* _Problem_
Reproduce only the entries starting at the line with "Click the red" and ending at the line with "The width and", renaming "toolbar icon" to "toolbar button" and leaving everything else unchanged.

* _Data entries_
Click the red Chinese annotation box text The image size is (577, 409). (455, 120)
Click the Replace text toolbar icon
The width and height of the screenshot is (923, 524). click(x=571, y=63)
...
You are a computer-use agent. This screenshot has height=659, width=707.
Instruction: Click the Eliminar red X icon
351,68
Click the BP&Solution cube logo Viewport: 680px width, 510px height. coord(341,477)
* * *
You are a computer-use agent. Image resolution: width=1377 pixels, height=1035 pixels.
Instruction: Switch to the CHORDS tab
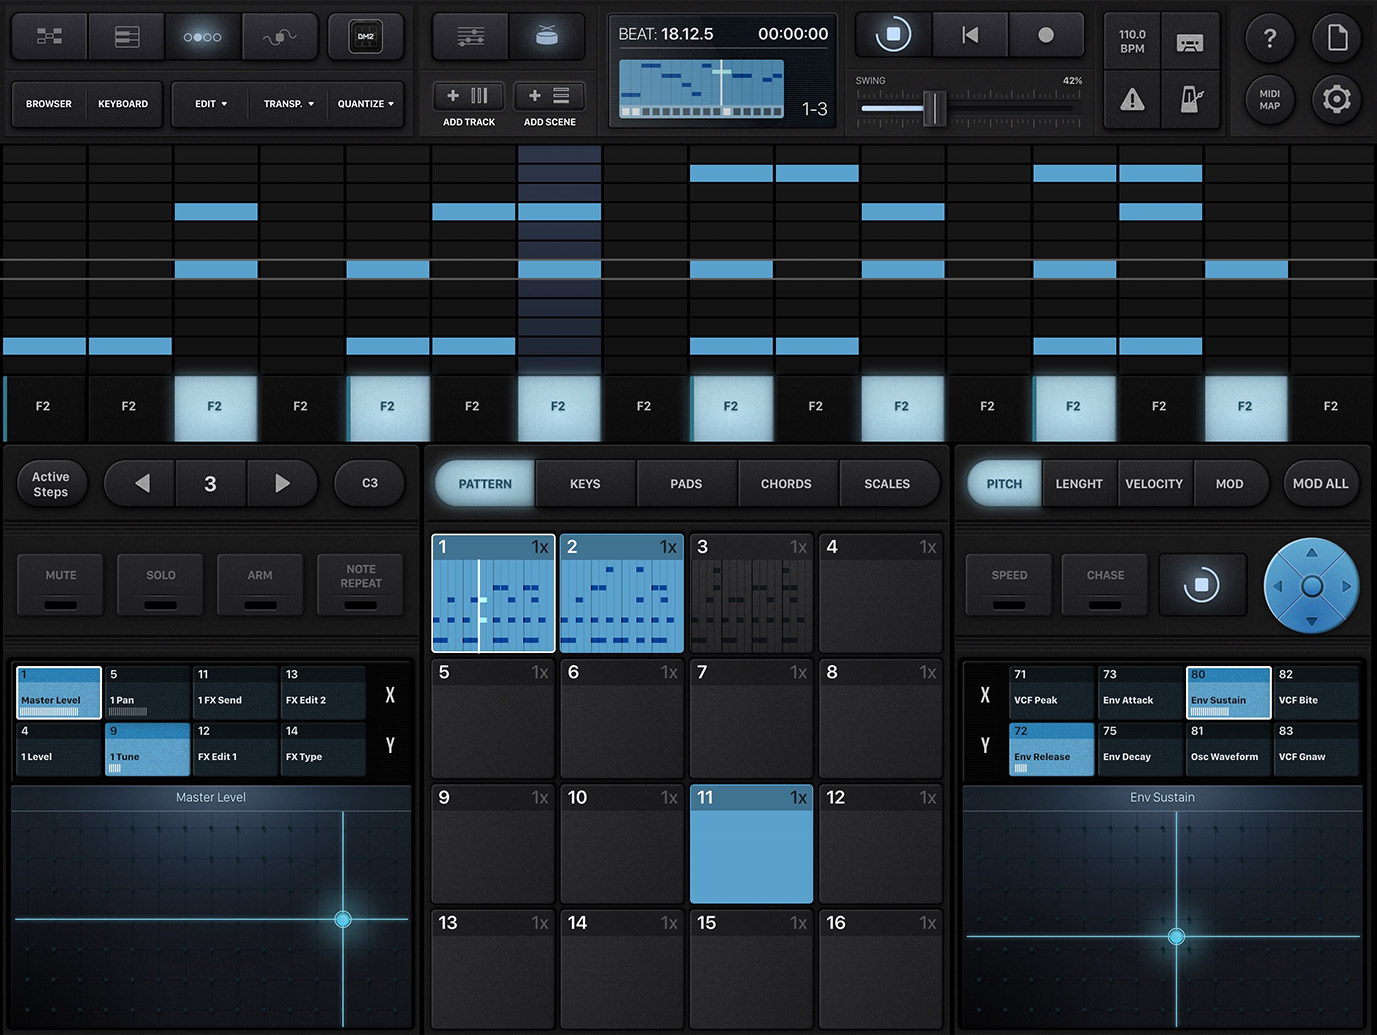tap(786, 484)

* _The solution_
Click the red Chinese annotation box text The image size is (577, 409). (455, 120)
Click the Replace text toolbar button
The width and height of the screenshot is (923, 524). click(x=571, y=63)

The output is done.